Local authorities have been attempting to stem the rise by raising mortgage down payments and tightening home purchase restrictions. According to a circular by the Beijing Municipal Commission of Housing and Urban-rural development, “the down payment for first time homebuyers should be no less than 35 percent, while that for second home purchases should be no less than 50 percent.” Doing so serves to discourage property speculators in “second- and third-tier cities across the country.” Additionally, local authorities have also been asked to increase land supply for the development of “self-using houses,” for which the government will impose a price ceiling. Authorities are also required to enhance supervision over “hoarding, price-rigging and other malpractices by developers and brokerages.”
Despite China’s seemingly volatile real estate market, central and local governments actually boast a pristine record when it comes to prescribing appropriate policies when the housing market becomes overheated. Wade Shepard from Forbes highlights several ways in which China’s regulatory measures have been largely successful.
First, control of interest rates: “when they (the government) want to cool things down a little, the government charges higher interest rates on loans to developers and home buyers, when they want to heat the market up give (sic) more favorable rates.” To do this, the government must be attuned to market trends.

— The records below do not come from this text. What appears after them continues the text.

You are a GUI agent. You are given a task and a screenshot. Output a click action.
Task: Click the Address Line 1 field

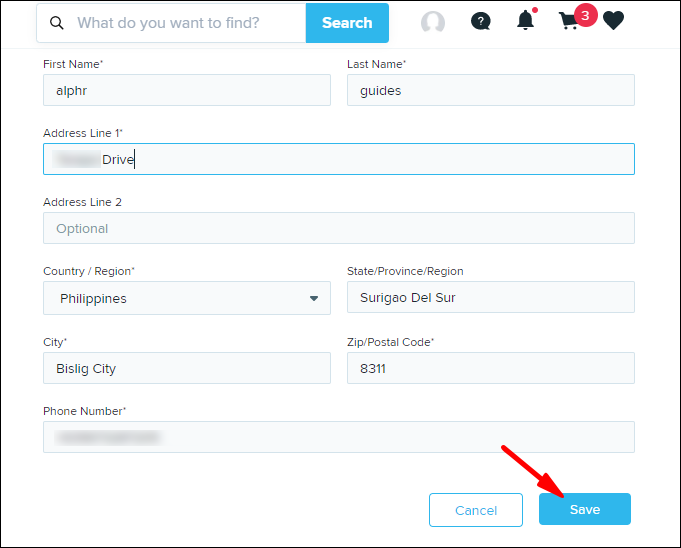[x=338, y=159]
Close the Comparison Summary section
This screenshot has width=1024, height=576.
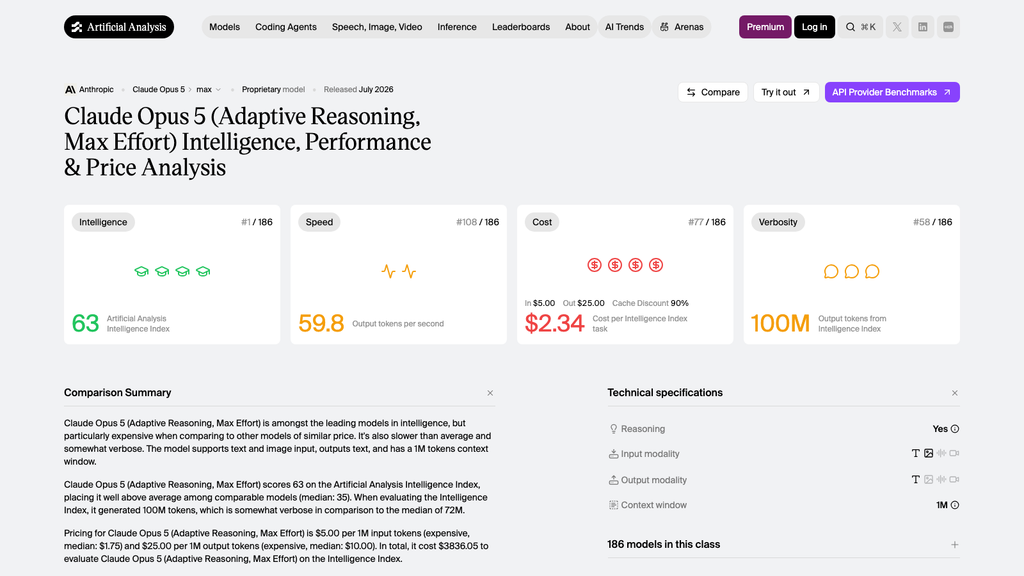[x=490, y=393]
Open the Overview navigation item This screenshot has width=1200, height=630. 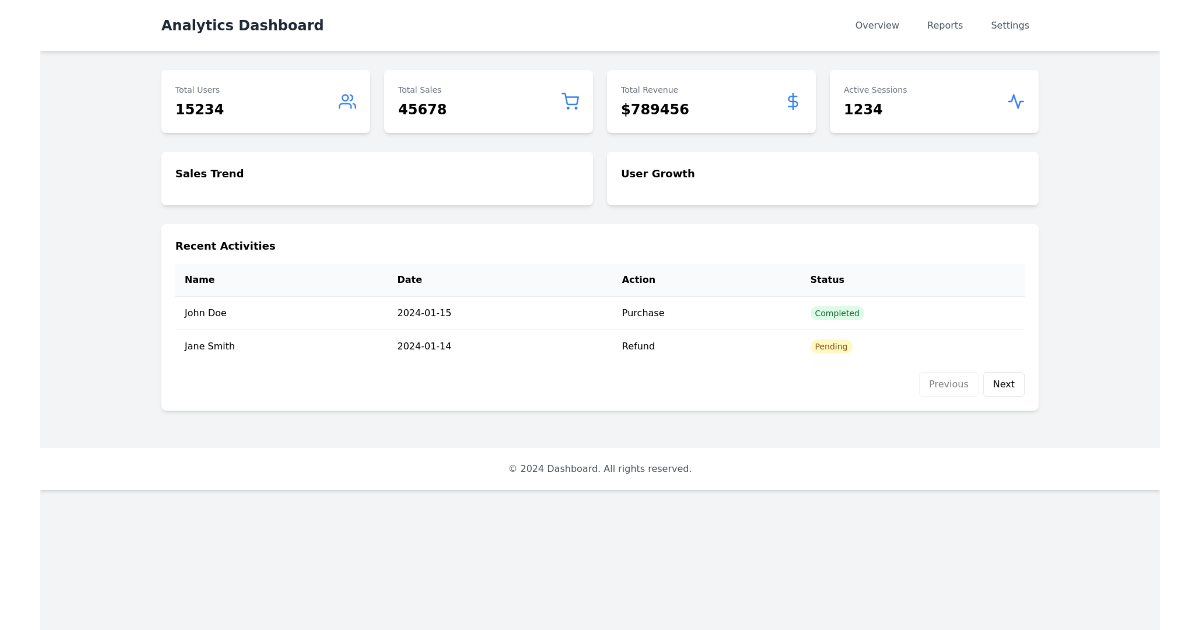tap(877, 25)
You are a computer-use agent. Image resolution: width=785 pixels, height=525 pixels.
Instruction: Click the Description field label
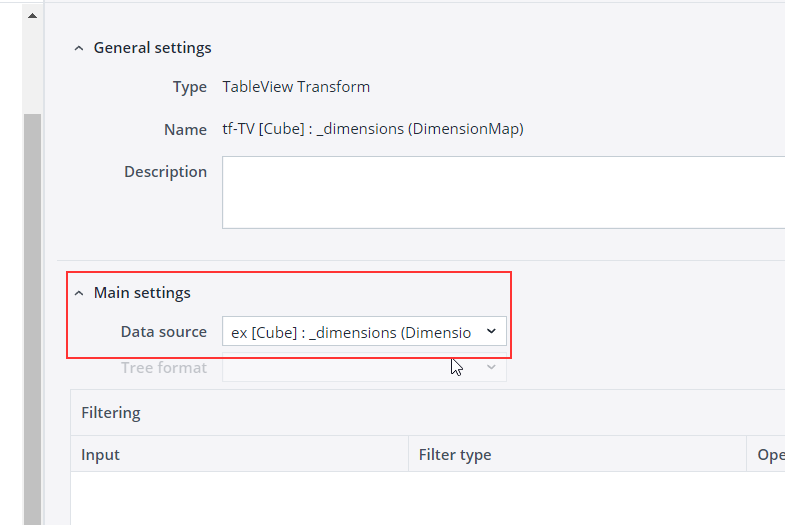click(x=165, y=172)
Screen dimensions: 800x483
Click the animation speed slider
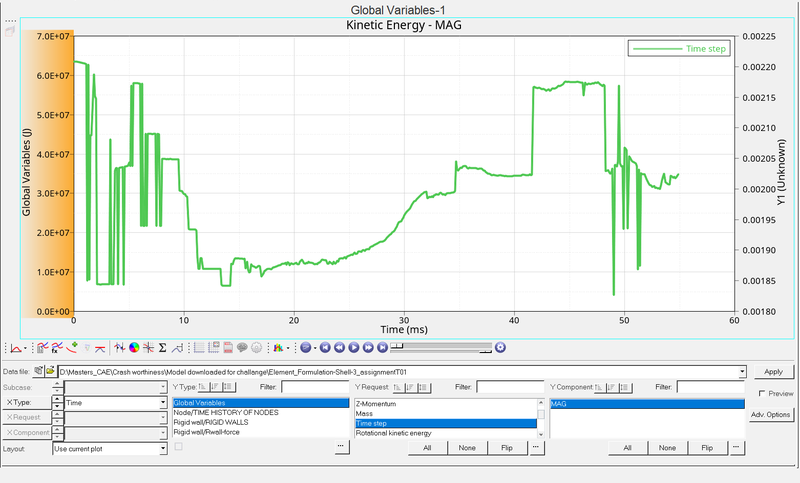(x=440, y=347)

Second, stringent lending stipulations: an interesting fact is that Chinese homeowners are very under-leveraged. “At 90%, China has one of the world’s highest home ownership rates, but only 18% of the country’s households have mortgages.” The government ensures that lending practices are strictly monitored and specific to the economic conditions of each city. Furthermore, because speculation is usually done in cash and not loans, which means that in the event of a large-scale housing crash, “a domino effect of defaults would probably not resound through the broader economy.” This sort of stability is primarily due to well-regulated lending controls. Although this is not a point that Shepard makes, the fact that China is an ethnically homogenous state also prevents laws like the US’ Community Reinvestment Act from being implemented, which can cause severe economic ramifications. Solely focusing on individuals’ lending capacity helps to thwart irresponsible and unsustainable lending practices.
Third, strict buying conditions: home buying requirements vary from city to city – the more unsold housing there is, the lower the purchasing barriers are. Moreover, one way the government “quells speculation in the housing market is by simply restricting the quantity of houses that people can buy.”
So what’s the problem?
What makes the “recent boom in China’s housing market appear different than the ones that proceeded it is the rise of private lending which subverts China’s highly regulated banking system.” This threatens home buyers’ lack of leverage, which acts as a safety net for the economy. The option of private loans increases the default rate as more unqualified buyers are incentivized to purchase homes. “An estimated $277 million has been acquired for housing via these under-regulated lenders over the past year in Beijing.”
In typical Chinese efficiency, lending authorities are already stepping up measures to regulate peer-to-peer lending. For example, in March this year, The People’s Bank of China started to “ban real estate brokers and property developers from financing property acquisitions unless they have the licenses to do so.”
China’s housing market along with the government’s manifold regulatory mechanisms perfectly typifies the socialist market economy it works to maintain.